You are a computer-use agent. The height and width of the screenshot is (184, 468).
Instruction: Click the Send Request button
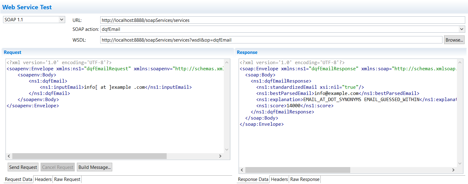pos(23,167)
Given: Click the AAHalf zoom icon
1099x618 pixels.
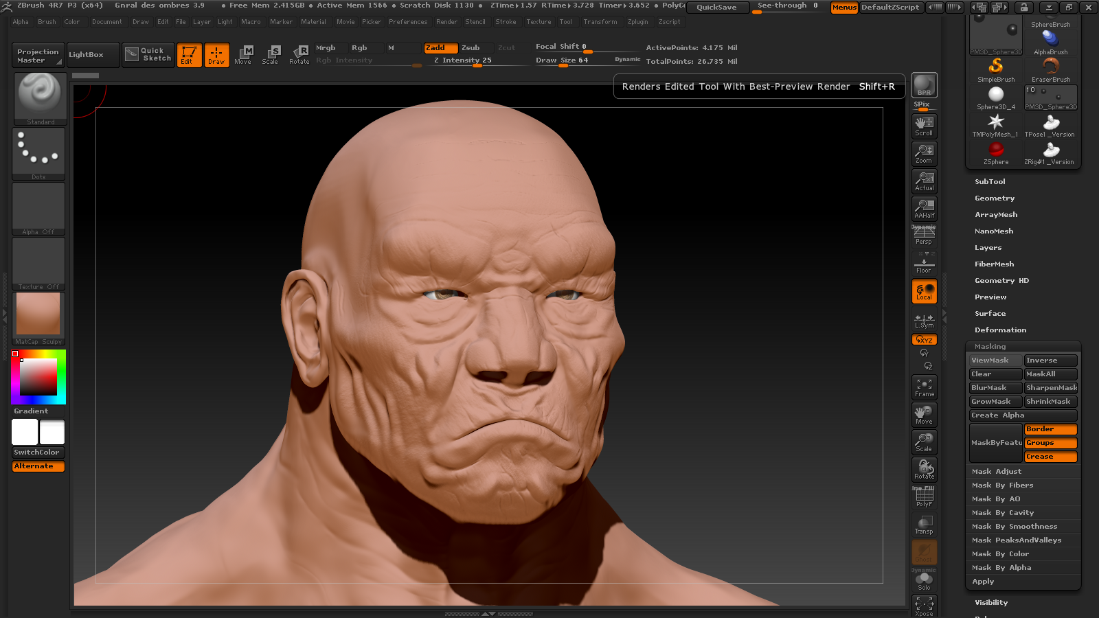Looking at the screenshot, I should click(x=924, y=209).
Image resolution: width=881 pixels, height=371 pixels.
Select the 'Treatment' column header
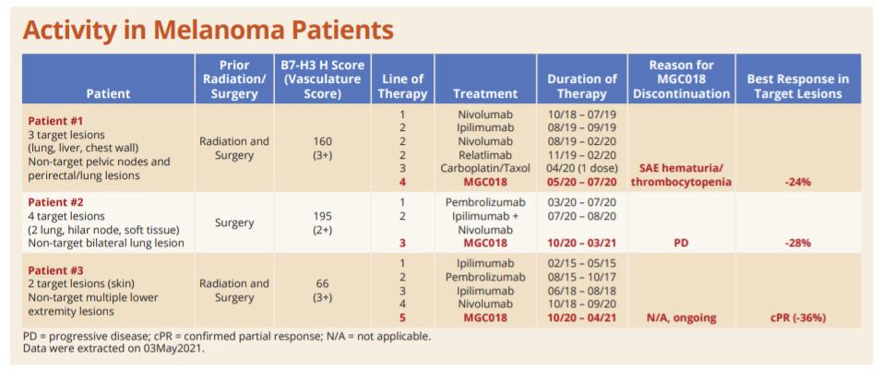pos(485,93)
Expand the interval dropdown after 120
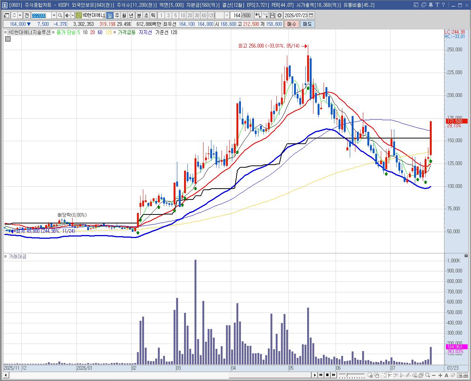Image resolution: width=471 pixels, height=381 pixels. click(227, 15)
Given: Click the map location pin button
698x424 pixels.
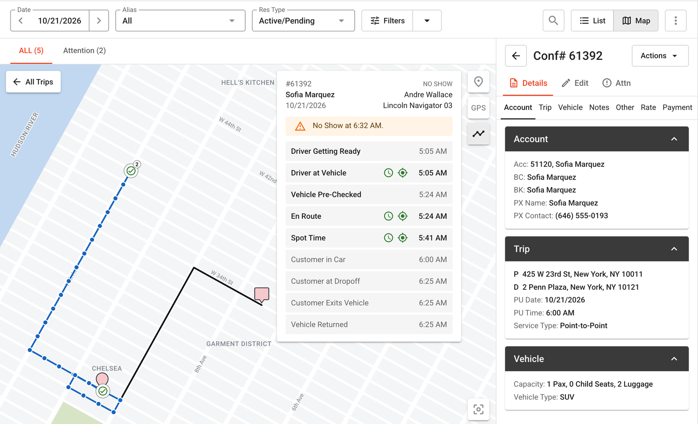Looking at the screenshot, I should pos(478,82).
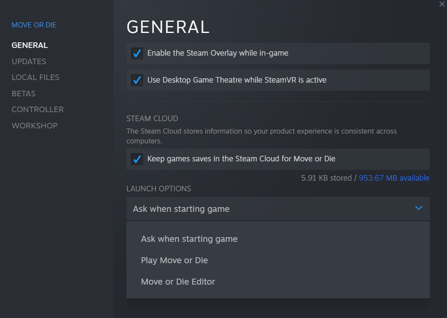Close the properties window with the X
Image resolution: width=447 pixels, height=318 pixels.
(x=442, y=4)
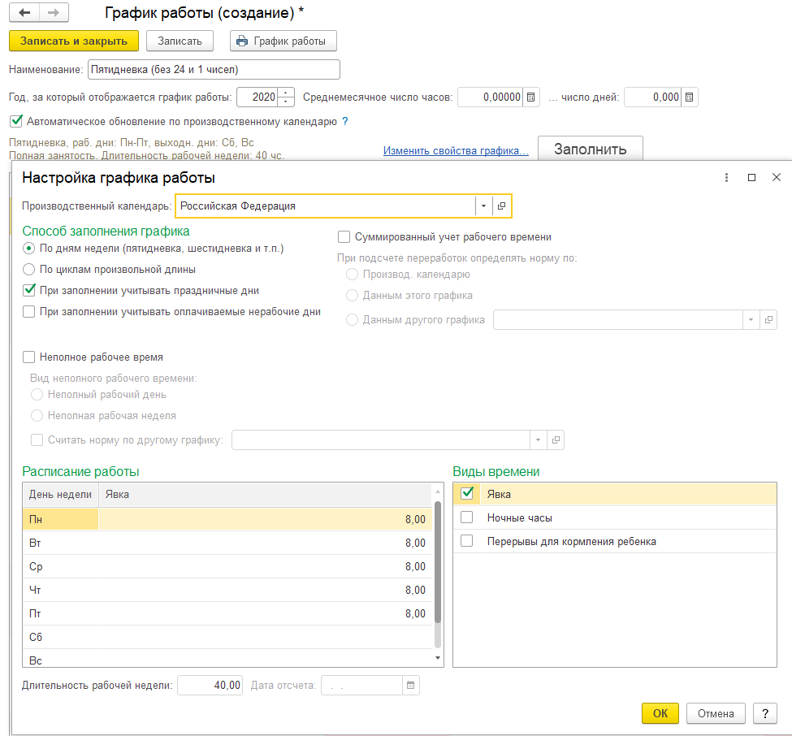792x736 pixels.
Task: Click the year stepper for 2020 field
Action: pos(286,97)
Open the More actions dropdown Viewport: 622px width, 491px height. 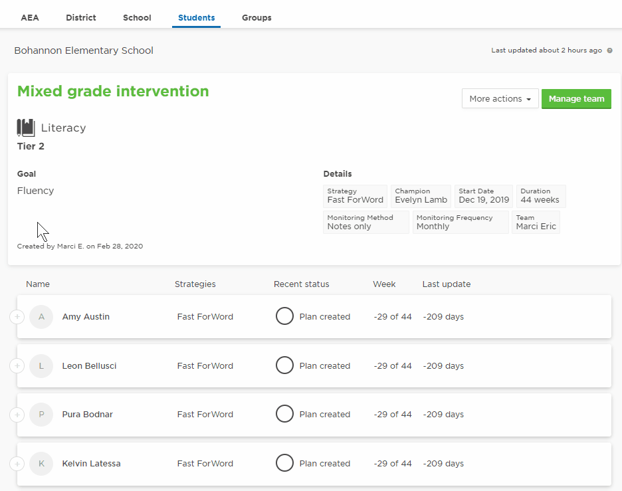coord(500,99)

■ ■ ■ ■ ■

__Exercise directions__: The required output is every line from the beginning of the material above through the line with "Image resolution: width=881", exact and without pictures.

__Written solution__:
You are a computer-use agent. The height and width of the screenshot is (184, 468).
Instruction: Click the Send Request button
pos(23,167)
Given: Click the AAHalf zoom icon
1099x618 pixels.
Looking at the screenshot, I should click(x=924, y=209).
Image resolution: width=881 pixels, height=371 pixels.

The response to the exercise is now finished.